The task:
Please, starting at the line that contains "Task: Collapse the", reproduce every line exactly until the records run out, skipping all pictures.

(Stored data)
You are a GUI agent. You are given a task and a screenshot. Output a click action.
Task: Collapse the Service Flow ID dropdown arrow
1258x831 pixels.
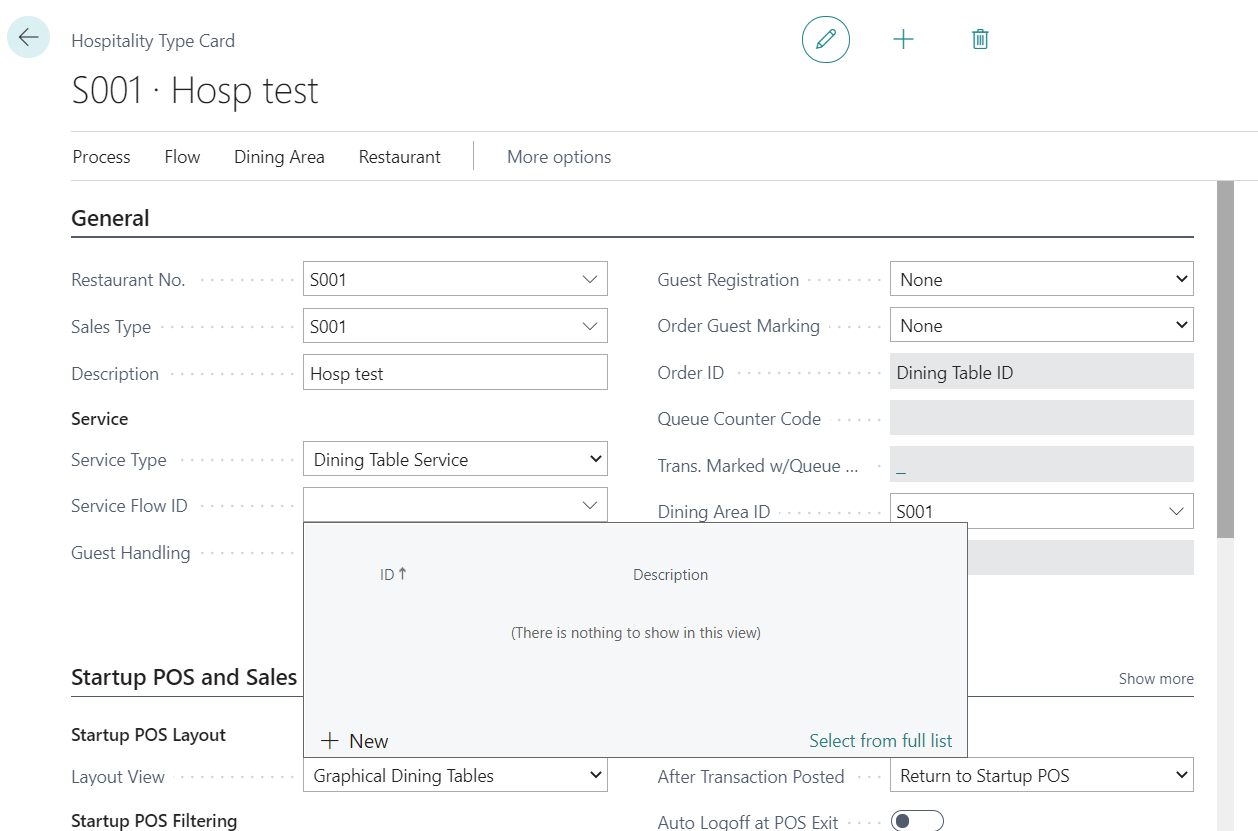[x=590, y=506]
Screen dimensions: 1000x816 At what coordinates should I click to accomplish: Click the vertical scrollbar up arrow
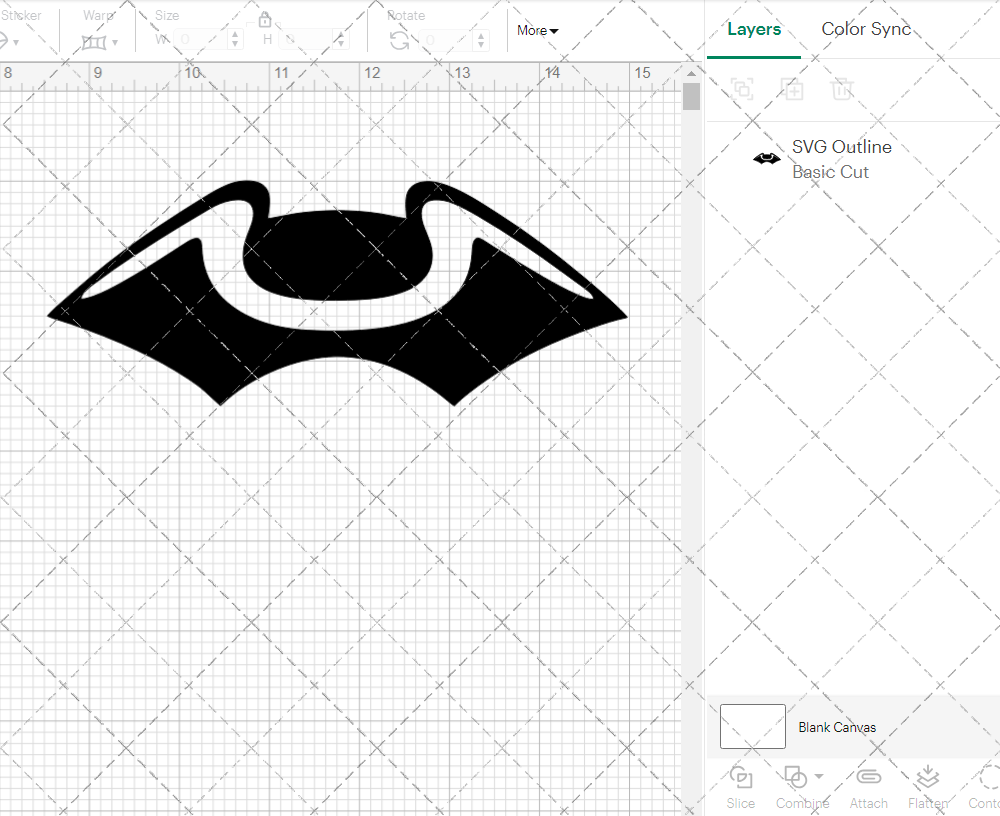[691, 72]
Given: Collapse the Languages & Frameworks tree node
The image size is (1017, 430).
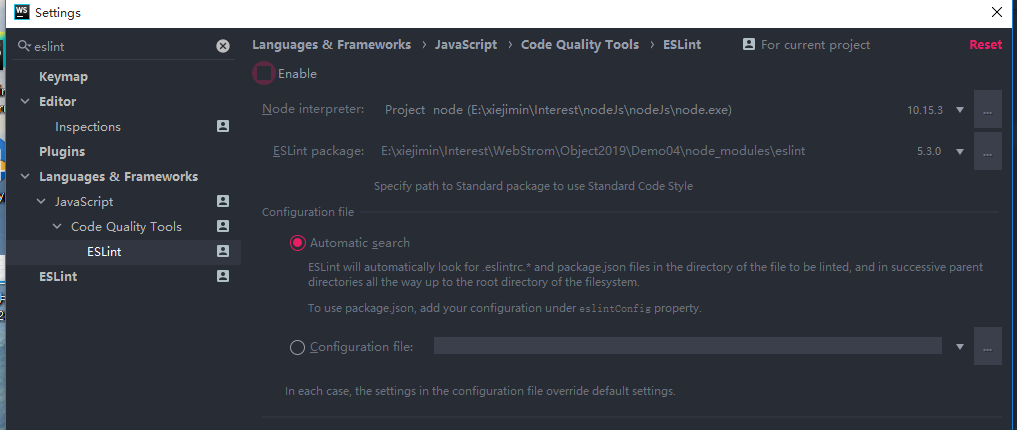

Solved problem:
Task: Collapse the Service Flow ID dropdown arrow
1258x831 pixels.
[x=590, y=506]
Screen dimensions: 1000x816 At what coordinates should I click to accomplish: Click the vertical scrollbar up arrow
[691, 72]
Given: Collapse the Languages & Frameworks tree node
The image size is (1017, 430).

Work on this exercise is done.